The agile IT Operating Model establishes the lean and agile work environment
The IT Operating Model reflects the interactions that take place across your application development value stream. In practical terms it represents the work environment derived from the application of DevOps’ rules of the game.
I always remind my clients that DevOps’ rules of the game aren’t theories, they’re the foundations of a tangible strategic capability: the lean and agile IT environment. They demand a thorough transformation of your application development work space to put together business, application development, and operations:

The picture illustrates what’s meant by lean and agile IT environment, it substantiates Adam Jacob’s point that “Fundamentally DevOps is about taking the behaviors and beliefs that draw us together as people, combining them with a deep understanding of our customers’ needs, and using that knowledge to ship better products to our customers.”
The IT operating model is the poor cousin of today’s DevOps practices which ignore it in favor of more technical and technology issues. Once again, it’s a terrible mistake that reduces DevOps influence vs. the digital economy’s challenges.
Make no mistake, technology matters, the CDP helps to meet digital technologies challenges
The importance of the rules of the game and the resulting IT operating model don’t suggest at all that technology doesn’t matter. Make no mistake about it, the CDP is essential; I refer to it as the DevOps technological piece. Through deployment automation and configuration management tools, it significantly accelerates application development, testing, resources provisioning and deployment.
However, one thing to be aware of is, digital economy raises technological challenges that transcend speedy delivery issues.
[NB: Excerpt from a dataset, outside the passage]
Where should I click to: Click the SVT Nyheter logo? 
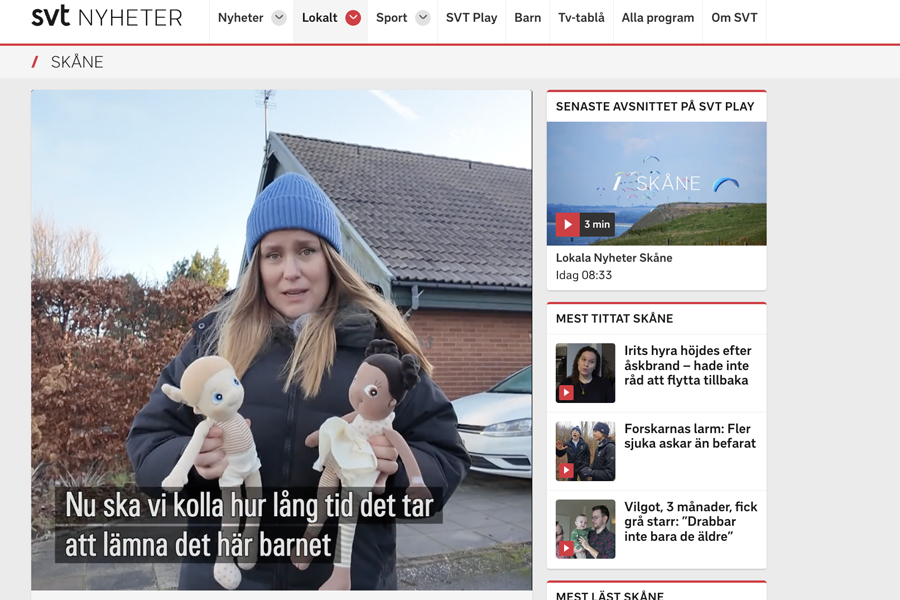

They include:
- The importance of IoT
- The pivotal role of predictive analytics
- The increasing importance of APIs
As a matter of fact, IoT devices generate massive data and making use of it to generate revenue requires big data technologies to integrate, automate and analyze them.
On the other hand, this ocean of IoT data has generated an API business; the idea is, to monetize their data and generate revenue, businesses must provide their customers and partners with APIs that easily give access to their systems.
Implementing the CDP as part of PaaS cloud services can help to prosper in the digital economy; it allows businesses to benefit the cheap and on-demand computing, storage and network resources provided by the cloud.
Takeaway
In hindsight, with a business-oriented perspective, the ITaaS delivery model and DevOps follow the same goal: Provide business lines with the lean and agile IT environments they need to be flexible enough and responsive to meet the competitive challenges of digital economy:

Like DevOps, the ITaaS delivery model (…) takes advantage of an agile IT operating model to help businesses succeed in the digital era. It implements consumer-provider relationships across the IT value stream to ensure organizational flexibility and operational agility.
CIOs must realize that what matters to the business is to continuously generate revenue through improving customer experience and increasing customer value. Deploying applications at the speed of light for the sake of speed doesn’t make sense from a business perspective; as long as expected business benefits aren’t achieved, speed is a useless gadget.
Implement DevOps as what it is: a three-dimension IT capability including rules of the game, IT operating model and, of course, continuous delivery pipeline.